Uma equipe de pesquisadores liderada por Yisong Chen publicou uma revisão sistemática intitulada "Large Language Models in Mental Health: A Systematic Review of Applications, Innovations, and Ethical Challenges", veiculada no Journal of Industrial Integration and Management e disponibilizada no repositório arXiv (cs.AI).
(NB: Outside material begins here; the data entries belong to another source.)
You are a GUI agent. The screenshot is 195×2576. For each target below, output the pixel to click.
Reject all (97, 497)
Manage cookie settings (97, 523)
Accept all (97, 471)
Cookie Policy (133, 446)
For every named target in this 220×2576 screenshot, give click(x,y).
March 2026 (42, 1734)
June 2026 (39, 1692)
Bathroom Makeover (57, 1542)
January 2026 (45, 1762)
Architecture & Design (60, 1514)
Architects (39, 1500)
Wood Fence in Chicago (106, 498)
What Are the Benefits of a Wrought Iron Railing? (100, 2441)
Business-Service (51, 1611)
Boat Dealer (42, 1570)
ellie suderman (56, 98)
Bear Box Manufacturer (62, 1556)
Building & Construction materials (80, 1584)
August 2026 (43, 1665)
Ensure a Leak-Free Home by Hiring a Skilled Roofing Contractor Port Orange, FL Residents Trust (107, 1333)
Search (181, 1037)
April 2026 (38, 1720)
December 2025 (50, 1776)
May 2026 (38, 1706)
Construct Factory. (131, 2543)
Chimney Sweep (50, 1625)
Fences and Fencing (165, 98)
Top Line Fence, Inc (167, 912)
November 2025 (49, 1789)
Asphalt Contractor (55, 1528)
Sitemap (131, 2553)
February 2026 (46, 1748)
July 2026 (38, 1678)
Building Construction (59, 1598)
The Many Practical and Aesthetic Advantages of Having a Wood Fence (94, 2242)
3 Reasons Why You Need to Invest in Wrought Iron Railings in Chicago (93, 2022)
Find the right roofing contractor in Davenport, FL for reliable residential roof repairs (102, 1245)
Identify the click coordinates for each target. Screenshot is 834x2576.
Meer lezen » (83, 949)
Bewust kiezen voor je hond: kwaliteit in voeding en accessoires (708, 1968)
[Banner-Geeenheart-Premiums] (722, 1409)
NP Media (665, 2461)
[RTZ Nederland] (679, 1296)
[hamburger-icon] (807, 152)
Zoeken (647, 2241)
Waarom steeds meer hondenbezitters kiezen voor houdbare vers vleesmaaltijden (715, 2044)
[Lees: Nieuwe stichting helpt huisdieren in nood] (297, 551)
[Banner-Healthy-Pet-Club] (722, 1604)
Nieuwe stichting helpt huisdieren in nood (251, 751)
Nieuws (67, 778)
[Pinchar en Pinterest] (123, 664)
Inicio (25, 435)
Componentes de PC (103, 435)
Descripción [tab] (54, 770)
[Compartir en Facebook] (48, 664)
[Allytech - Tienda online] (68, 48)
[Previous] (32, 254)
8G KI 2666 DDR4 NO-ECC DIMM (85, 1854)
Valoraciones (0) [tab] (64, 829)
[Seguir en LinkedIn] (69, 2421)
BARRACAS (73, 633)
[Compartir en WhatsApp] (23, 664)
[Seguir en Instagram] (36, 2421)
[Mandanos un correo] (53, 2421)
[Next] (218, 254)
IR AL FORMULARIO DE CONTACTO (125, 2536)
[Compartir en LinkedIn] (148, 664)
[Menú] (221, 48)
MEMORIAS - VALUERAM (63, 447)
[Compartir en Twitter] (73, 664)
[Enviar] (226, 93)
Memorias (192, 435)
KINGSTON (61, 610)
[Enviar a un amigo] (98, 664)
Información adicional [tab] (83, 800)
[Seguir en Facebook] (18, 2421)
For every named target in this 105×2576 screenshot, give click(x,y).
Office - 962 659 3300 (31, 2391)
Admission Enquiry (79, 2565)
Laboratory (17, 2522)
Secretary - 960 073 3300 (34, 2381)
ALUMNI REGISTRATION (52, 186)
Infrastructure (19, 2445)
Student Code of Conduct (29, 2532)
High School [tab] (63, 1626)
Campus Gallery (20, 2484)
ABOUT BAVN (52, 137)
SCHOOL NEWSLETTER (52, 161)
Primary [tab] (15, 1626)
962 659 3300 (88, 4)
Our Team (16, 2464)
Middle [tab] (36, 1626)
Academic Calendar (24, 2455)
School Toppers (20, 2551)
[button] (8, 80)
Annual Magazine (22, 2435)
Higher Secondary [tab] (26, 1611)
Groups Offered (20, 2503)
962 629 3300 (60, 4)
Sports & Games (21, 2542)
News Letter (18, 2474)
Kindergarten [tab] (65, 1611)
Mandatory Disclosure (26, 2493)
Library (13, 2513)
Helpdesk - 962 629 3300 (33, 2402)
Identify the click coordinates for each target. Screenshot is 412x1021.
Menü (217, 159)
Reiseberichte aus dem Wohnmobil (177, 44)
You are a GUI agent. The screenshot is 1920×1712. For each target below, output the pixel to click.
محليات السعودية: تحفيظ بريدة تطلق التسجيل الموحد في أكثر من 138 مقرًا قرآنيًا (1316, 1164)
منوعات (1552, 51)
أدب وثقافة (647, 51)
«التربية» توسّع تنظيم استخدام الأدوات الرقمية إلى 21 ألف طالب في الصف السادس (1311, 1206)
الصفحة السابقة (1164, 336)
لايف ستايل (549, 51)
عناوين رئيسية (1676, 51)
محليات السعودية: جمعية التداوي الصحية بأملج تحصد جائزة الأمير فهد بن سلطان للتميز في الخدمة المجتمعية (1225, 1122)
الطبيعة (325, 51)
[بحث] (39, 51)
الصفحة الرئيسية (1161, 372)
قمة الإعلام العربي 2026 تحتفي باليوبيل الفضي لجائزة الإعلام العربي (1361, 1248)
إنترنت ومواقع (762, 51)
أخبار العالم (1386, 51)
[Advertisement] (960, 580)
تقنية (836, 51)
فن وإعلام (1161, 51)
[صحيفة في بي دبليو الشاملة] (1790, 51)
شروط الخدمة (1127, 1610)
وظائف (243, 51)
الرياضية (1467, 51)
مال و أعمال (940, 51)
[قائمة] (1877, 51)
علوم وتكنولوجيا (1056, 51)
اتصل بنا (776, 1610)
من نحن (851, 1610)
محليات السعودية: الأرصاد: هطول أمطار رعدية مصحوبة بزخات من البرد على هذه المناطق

No estudo, os pesquisadores utilizaram a metodologia padrão PRISMA para rastrear 304 artigos de pesquisa relacionados e selecionar 92 de alta qualidade, analisando a aplicação de modelos de linguagem grande (Large Language Models ou LLMs) na área de saúde mental.
Os resultados mostraram que o escopo atual de aplicação dos LLMs abrange desde a detecção de sinais de depressão e avaliação precoce de risco de suicídio — por meio da análise de textos em redes sociais e prontuários eletrônicos — até o desenvolvimento de chatbots terapêuticos (Conversational Agents) e sistemas de suporte à decisão para profissionais de saúde. Além disso, há o uso de inovações como Prompt Engineering para medicina personalizada e integração multimodal (texto, voz e dados de sensores) para maior precisão.
No entanto, a pesquisa aponta desafios e limitações éticas importantes, destacando que a maioria dos estudos ainda está em nível experimental e carece de validação clínica real (Lack of Clinical Validation). Há também riscos de precisão e segurança, como alucinações (Hallucination) e bajulação ao usuário (Sycophancy), que podem levar a erros de diagnóstico, além de questões sobre privacidade de dados de pacientes, transparência do modelo (Black-box) e falta de estruturas regulatórias legais claras.
Reflete que, embora a tecnologia de IA e os LLMs desempenhem um papel crescente na triagem de saúde mental, usuários e profissionais de saúde ainda devem ter cautela, pois os modelos não estão prontos para uso clínico independente devido a limitações de segurança.